When Xarelto first hit the market in 2011, it gained widespread popularity because it did not require routine blood monitoring like its predecessor, Warfarin. It also had less drug interactions and no dietary restrictions, making it the anticoagulant of choice for many doctors and patients.
What Is Xarelto?
Xarelto is a prescription medication used to prevent blood clots from forming as the result of an irregular heartbeat, also called atrial fibrillation. Xarelto is commonly given after hip or knee replacement surgery, or to patients with other types of blood clots or those who need to prevent past blood clots from forming again. It works by blocking specific clotting proteins in the patient’s blood to reduce clot formation.
All anticoagulants have a risk of excessive bleeding due to the nature of the medication, but some anticoagulants like Warfarin have an antidote to help stop uncontrollable bleeding. However, there is no Xarelto antidote or other consistent means of reversing the effects of Xarelto.
Failure To Warn
The lawsuits allege that Xarelto’s US manufacturer, Janssen Pharmaceuticals (a subsidiary of Johnson & Johnson) minimized the bleeding risks associated with the drug and failed to properly warn patients and doctors. In 2012 Janssen received an FDA warning letter stating their print advertisements were “false and misleading” and asked the company to reply with a plan to discontinue the false advertising. The company never responded and continues to use statements the FDA has deemed misleading.

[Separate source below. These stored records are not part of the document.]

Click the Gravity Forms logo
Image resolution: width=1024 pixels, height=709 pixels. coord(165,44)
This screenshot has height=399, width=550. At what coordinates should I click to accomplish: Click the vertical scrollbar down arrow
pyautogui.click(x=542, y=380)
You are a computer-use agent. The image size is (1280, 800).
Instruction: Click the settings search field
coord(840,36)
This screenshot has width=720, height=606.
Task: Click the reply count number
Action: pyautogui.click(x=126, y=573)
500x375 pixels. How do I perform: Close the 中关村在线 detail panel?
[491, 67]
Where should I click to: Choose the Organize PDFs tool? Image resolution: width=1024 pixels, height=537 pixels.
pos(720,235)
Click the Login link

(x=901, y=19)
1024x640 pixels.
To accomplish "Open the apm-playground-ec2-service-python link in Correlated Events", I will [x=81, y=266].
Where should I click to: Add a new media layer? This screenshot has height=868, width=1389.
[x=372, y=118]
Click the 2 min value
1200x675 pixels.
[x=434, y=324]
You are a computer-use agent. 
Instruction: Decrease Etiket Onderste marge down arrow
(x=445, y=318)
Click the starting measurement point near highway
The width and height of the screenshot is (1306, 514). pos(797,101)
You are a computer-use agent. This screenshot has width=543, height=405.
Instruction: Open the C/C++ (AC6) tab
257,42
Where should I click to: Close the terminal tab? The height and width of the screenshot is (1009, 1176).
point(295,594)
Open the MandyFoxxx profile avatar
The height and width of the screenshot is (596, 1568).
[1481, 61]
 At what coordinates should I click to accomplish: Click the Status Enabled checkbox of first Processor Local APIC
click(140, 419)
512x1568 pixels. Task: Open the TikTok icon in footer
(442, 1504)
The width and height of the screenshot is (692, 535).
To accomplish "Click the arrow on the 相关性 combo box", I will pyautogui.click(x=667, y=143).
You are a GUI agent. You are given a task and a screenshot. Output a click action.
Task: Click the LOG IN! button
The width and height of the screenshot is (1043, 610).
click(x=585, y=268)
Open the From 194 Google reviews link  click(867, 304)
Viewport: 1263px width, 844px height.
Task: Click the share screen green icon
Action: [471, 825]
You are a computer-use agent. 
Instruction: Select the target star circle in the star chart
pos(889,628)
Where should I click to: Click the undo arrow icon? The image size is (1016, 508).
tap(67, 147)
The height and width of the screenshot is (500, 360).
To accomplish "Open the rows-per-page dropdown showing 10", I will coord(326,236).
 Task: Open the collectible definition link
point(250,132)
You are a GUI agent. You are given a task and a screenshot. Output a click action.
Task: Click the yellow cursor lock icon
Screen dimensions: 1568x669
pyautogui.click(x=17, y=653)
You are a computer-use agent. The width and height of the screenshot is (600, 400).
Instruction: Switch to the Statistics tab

The plaintiffs in the Xarelto lawsuits have suffered from a variety of bleeding events including intestinal bleeding, brain hemorrhaging, rectal bleeding, and other internal bleeding. This has caused some patients to suffer from strokes or even death. While researchers are currently working on a Xarelto antidote, it will come too late for thousands of Americans who have already suffered from Janssen’s failure to warn. The first Xarelto trials are scheduled for early 2017.